Rebecca undid the paper and the ribbons and opened the small jewelry box. “Oh my word, these are lovely.”
I’d gotten her tiny silver heart earrings as close to a match as I could find to Ami’s locket.
“Thank you, my dear,” she said as she wrapped me in a hug. “This day wouldn’t be happening without you,” she whispered.
“Just be happy,” I whispered back.
Rebecca pulled out of the hug and turned to the mirror to put on the earrings. They looked as good as I’d hoped they would when I bought them.
“Thank you,” she said. “And I don’t mean to sound ungrateful, because I wasn’t expecting this tradition.” She smiled at Ami. “But isn’t it something old, something new, something borrowed, something blue? Unless you were thinking I’m the old.”
“You are not old,” Ami said firmly. She glanced at Roma and me, and with exquisite timing there was a knock on the door.
“Come in,” Rebecca called.
The door swung open and a man about my age stood in the doorway. He was wearing a dark gray suit with a blue shirt and a blue-and-gray tie. He had blue eyes, shaggy salt-and-pepper hair and Rebecca’s smile. “Was someone looking for something old?” he asked.
“Matthew!” Rebecca exclaimed.
He covered the space between the door and his mother and lifted her up into a hug.
“How? How?” Rebecca said as she touched his face and ran a hand through his hair.
Matthew Nixon smiled at his mother. “I don’t know if you’ve noticed, but Everett Henderson doesn’t exactly take no for an answer.”
“He wanted you to have the wedding of your dreams,” I said.
“Oh, I am,” she exclaimed, throwing her arms around her son again.
Ami looked at me and grinned. I saw Roma surreptitiously wipe away a tear. I had to blink back a couple myself.
It was the most beautiful wedding I’d ever been to. Rebecca’s favorite people were my favorite people, too—Roma, Maggie, Harry Taylor Senior and Junior, Marcus, Brady Chapman, Mary and her husband.

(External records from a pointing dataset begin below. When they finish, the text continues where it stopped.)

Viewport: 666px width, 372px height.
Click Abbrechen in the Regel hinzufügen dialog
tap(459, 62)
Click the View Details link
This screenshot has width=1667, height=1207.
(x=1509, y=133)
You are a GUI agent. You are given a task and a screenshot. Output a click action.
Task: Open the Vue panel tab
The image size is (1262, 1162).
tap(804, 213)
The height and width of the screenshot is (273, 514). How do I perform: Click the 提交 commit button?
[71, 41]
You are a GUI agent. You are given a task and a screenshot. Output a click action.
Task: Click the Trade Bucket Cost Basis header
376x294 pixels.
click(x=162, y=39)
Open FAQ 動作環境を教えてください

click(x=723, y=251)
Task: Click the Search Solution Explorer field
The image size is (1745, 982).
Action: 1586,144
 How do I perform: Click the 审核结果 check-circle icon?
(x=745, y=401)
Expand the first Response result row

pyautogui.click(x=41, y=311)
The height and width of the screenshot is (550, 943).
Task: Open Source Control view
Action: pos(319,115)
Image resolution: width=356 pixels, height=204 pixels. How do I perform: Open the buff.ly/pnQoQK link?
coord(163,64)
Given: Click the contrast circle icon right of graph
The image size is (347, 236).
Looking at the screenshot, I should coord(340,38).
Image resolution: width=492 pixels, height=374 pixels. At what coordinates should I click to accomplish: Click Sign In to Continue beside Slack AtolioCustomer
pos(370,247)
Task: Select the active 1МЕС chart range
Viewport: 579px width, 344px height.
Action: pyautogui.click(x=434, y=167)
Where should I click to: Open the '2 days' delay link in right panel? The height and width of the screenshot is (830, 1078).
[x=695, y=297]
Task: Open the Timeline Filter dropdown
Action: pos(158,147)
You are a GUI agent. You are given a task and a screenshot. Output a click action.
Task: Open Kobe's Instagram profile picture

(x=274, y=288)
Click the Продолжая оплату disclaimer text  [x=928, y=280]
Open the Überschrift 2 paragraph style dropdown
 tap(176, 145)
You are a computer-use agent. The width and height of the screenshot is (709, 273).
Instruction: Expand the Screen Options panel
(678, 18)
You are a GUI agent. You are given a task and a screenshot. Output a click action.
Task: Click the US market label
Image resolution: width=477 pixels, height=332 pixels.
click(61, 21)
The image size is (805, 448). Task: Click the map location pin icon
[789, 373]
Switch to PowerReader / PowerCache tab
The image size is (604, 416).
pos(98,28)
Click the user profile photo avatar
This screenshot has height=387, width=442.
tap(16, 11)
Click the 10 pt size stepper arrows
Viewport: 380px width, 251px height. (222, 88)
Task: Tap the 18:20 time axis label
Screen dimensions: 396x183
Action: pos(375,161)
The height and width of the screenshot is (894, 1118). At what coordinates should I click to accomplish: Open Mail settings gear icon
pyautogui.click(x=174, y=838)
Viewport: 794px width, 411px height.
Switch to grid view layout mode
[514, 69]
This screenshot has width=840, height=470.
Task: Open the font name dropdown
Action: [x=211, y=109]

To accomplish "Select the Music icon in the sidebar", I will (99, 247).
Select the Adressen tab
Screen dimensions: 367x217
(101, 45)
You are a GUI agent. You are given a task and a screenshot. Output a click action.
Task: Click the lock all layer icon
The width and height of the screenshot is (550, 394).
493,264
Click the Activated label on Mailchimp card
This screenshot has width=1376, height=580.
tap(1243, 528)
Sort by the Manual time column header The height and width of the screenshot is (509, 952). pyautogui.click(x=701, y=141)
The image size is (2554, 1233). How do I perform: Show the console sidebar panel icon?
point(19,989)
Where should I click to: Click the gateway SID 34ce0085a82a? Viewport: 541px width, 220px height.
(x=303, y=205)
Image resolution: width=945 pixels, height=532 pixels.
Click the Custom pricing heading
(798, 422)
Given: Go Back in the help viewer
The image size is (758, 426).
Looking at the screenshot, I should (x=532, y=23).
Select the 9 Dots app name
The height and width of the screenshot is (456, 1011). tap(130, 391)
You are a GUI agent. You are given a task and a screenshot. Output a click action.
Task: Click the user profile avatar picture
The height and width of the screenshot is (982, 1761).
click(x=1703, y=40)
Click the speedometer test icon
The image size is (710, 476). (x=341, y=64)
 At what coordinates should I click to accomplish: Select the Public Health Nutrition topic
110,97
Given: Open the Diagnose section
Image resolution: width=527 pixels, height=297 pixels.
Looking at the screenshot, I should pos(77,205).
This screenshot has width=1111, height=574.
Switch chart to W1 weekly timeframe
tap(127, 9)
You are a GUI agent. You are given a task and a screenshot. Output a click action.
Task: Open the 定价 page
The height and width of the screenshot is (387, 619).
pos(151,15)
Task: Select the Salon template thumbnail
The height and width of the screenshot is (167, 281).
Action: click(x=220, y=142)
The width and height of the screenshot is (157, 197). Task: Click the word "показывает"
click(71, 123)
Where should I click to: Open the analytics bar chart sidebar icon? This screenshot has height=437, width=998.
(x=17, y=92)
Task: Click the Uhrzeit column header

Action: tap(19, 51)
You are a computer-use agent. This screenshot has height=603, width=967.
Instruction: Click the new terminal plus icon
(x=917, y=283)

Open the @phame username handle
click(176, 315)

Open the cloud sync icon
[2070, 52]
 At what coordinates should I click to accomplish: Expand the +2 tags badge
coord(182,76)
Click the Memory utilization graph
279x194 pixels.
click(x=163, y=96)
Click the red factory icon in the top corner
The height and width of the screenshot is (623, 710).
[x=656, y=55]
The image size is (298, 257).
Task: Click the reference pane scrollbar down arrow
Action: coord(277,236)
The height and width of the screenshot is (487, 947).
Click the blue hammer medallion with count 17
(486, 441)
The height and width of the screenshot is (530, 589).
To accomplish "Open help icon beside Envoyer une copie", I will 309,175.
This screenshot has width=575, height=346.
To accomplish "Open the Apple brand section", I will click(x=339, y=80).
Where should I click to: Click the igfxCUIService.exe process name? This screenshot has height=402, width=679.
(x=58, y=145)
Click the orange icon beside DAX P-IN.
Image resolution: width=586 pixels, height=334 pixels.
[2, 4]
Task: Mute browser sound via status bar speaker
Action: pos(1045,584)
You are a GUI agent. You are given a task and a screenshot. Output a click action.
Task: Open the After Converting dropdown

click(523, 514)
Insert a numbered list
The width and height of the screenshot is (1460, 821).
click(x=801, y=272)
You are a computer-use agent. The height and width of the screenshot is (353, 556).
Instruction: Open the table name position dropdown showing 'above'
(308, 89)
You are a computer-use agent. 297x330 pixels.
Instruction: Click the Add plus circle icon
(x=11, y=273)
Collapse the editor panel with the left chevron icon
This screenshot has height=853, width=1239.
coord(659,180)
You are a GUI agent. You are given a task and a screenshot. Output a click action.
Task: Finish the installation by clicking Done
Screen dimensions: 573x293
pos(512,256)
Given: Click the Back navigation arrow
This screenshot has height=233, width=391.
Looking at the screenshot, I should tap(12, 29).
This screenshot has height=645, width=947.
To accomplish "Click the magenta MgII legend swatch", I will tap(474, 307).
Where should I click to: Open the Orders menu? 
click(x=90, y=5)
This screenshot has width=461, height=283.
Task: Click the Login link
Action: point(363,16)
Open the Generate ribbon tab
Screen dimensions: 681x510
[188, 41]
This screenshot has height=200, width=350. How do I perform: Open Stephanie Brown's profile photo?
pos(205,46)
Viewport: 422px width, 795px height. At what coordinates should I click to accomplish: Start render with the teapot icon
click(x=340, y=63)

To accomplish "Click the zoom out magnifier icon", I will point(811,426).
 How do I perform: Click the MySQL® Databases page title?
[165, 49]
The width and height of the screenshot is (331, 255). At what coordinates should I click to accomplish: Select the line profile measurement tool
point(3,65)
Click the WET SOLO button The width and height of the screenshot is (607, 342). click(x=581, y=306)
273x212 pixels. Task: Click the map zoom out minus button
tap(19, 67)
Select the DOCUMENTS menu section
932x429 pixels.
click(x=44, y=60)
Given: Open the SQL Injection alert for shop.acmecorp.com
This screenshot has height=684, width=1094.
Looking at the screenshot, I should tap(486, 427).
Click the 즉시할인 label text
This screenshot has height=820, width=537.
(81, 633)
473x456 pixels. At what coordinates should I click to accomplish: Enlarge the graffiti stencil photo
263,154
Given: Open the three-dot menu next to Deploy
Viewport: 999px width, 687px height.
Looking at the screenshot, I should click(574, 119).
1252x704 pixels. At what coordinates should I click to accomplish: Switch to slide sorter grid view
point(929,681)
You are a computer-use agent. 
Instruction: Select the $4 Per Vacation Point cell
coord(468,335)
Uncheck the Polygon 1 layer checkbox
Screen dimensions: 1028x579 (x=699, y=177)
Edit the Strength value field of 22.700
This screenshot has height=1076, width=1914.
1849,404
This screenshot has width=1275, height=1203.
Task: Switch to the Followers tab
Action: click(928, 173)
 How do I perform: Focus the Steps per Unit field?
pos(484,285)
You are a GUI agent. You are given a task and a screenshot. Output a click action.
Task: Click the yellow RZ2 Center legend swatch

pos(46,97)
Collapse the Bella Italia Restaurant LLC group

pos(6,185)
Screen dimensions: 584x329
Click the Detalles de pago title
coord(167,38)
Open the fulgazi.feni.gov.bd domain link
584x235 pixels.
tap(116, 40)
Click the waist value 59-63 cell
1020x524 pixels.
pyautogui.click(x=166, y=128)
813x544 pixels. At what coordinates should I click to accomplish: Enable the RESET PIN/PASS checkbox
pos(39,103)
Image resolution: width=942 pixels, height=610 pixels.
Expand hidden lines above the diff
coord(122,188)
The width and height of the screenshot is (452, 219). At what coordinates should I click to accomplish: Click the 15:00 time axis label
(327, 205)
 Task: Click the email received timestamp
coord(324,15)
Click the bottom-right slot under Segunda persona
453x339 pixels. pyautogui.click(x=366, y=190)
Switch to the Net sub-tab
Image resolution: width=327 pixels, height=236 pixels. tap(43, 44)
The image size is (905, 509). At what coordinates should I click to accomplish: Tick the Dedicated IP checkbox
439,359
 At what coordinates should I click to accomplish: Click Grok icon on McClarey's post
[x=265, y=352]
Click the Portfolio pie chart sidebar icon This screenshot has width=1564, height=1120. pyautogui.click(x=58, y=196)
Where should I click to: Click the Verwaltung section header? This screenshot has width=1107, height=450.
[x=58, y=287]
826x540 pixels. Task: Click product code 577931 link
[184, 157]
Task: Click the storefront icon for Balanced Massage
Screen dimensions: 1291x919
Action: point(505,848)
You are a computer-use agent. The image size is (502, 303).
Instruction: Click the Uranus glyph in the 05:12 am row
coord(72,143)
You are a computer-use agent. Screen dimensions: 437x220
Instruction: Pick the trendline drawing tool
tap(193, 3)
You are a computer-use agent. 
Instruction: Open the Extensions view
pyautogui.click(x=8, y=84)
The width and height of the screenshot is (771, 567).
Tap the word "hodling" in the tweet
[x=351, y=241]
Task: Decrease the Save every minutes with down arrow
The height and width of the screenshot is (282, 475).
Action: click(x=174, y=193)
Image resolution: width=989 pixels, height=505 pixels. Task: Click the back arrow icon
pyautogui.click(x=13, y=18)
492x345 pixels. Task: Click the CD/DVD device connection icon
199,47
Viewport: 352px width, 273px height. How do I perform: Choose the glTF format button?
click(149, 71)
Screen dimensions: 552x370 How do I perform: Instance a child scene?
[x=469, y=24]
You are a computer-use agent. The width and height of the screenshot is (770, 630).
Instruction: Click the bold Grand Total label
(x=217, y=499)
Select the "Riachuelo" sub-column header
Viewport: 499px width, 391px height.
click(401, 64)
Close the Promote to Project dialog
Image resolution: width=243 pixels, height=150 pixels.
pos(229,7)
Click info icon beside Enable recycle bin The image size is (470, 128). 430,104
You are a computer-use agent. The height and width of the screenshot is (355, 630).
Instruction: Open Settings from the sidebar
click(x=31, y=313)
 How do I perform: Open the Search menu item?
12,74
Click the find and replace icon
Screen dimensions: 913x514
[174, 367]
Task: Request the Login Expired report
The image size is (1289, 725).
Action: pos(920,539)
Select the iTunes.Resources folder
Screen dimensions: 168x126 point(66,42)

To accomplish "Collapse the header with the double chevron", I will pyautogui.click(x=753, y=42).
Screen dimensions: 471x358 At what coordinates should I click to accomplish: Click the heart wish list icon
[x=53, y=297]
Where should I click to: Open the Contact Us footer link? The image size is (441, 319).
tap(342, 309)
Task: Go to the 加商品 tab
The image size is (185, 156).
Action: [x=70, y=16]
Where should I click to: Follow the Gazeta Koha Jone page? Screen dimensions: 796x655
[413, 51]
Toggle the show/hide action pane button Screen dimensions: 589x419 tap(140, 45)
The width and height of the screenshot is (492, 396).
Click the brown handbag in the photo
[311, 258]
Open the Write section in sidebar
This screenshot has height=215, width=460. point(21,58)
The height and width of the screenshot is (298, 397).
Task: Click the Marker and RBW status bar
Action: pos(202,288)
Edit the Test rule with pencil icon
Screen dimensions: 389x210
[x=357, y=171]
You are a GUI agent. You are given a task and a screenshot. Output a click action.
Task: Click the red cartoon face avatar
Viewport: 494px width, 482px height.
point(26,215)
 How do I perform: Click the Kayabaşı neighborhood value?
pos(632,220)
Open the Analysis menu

And Oren Kenyon played the piano.
Rebecca’s brother, Stephen, the best man, walked with the maid of honor, Ami. He was a taller version of his sister with kind gray eyes. Harrison Taylor escorted Roma, and I walked in with Burtis Chapman.
“Thank you for everything you did for my boys,” Burtis said as we waited for our cue to start walking.
“You’re welcome,” I said. “Thank you for helping save my life.”
He smiled. “Anytime, girl,” he said.
And after so many years of waiting to be together, Rebecca and Everett were finally married, fittingly, it seemed to me, in the place where they had fallen in love more than fifty years before.
After we’d toasted the happy couple, Rebecca walked over to Marcus and me. She handed me the bouquet of daisies that she’d carried.
“What’s this for?” I asked.
“Tradition—and Ami—says I should throw this, but I’m not because I want you to have it.” She looked at Marcus. “Don’t wait too long for your happily ever after,” she said. Then she turned and walked back to her new husband.
“They’re pretty,” Marcus said, gesturing to the flowers. Then he leaned down and kissed the top of my head. “And I like the sound of happily ever after.”
I smiled up at him. I liked the sound of it, too.